■ SELECTED EXCERPT ■
--- Start ---

If we have some other sort of patch, e.g. a .patch file, then we can bring an executable shell script named apply which does whatever is necessary.

The apply-patches script (detailed below) will be called from the Dockerfile, which we break up into stages like this:

Dockerfile part 1 (building Terraform)
FROM golang:1.15-buster AS builder-terraform
ARG TERRAFORM_BASE_REFERENCE
WORKDIR /code/hashicorp/terraform
RUN git clone https://github.com/hashicorp/terraform . && git checkout $TERRAFORM_BASE_REFERENCE

COPY apply-patches .
COPY patches/terraform/ patches/
RUN ./apply-patches

# Stripping debug symbols for smaller binary:
# 	`-ldflags '-s -w'`
# Output lives at /go/bin/terraform
RUN go install -a -ldflags '-s -w' .
Dockerfile part 2 (building a provider)
FROM golang:1.15-buster AS builder-terraform-provider-aws
ARG AWS_PROVIDER_BASE_VERSION
WORKDIR /code/terraform-provider-aws
RUN git clone https://github.com/terraform-providers/terraform-provider-aws . && git checkout v$AWS_PROVIDER_BASE_VERSION

COPY apply-patches .

--- End ---

■ INFORMATION PROVIDED ■
--- Start ---

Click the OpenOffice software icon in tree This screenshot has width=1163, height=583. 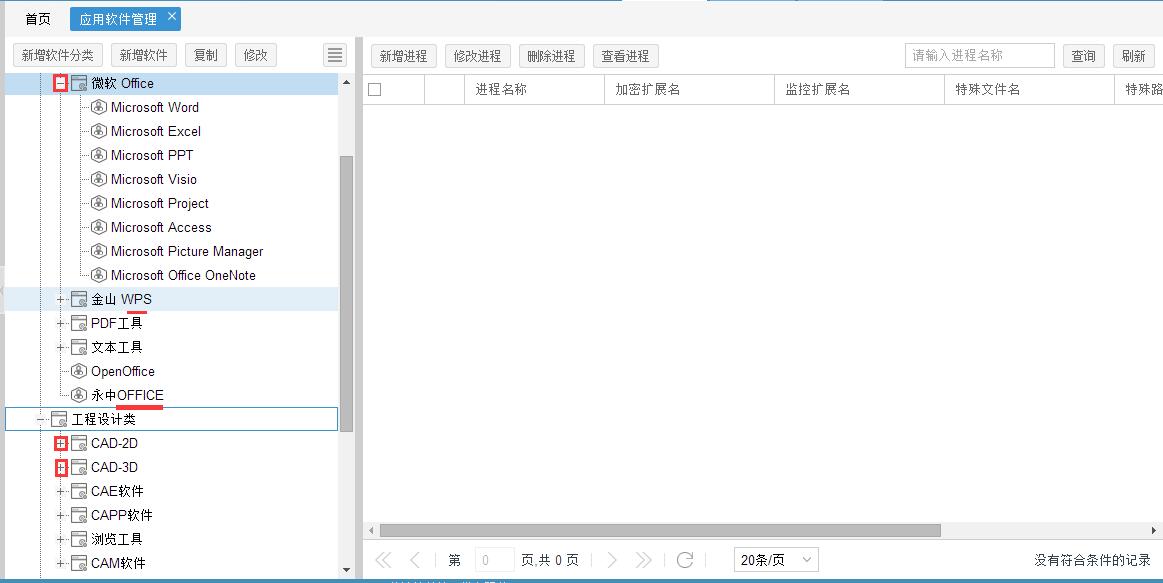tap(78, 371)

--- End ---

■ TASK GOAL ■
Extend the walkthrough on building patched Terraform with a multi-stage Dockerfile, picking up right after its last line. The material plays no part here.

■ TASK RESPONSE ■
COPY patches/terraform-provider-aws/ patches/
RUN ./apply-patches

# Stripping debug symbols for smaller binary:
# 	`-ldflags '-s -w'`
# Output lives at /go/bin/terraform-provider-aws
RUN go install -ldflags '-s -w'

This is taking a base version of the provider as a build argument, and assuming a tag named v... exists. Other providers may not follow this pattern. It would be preferable to allow an arbitrary git reference to be passed in, but it’s done like this because Terraform 0.13+ is very specific about where it wants providers installed, and that location requires a semver-alike version string (a bit more detail in the comments of the next Dockerfile segment). It’s possible to hardcode that version string to something like 0.0.1 (for some reason, 0.0.0 doesn’t work) and then use any git reference here, but it could make the output of terraform init confusing.

Dockerfile part 3 (constructing the final image)
FROM debian:buster-20201012-slim
ARG AWS_PROVIDER_BASE_VERSION

# For pulling Terraform modules from git repositories
RUN apt-get update && apt-get install -y git && apt-get clean

COPY --from=builder-terraform /go/bin/terraform /bin/terraform
ENTRYPOINT ["terraform"]

# Note! This is only correct for TF >=0.13.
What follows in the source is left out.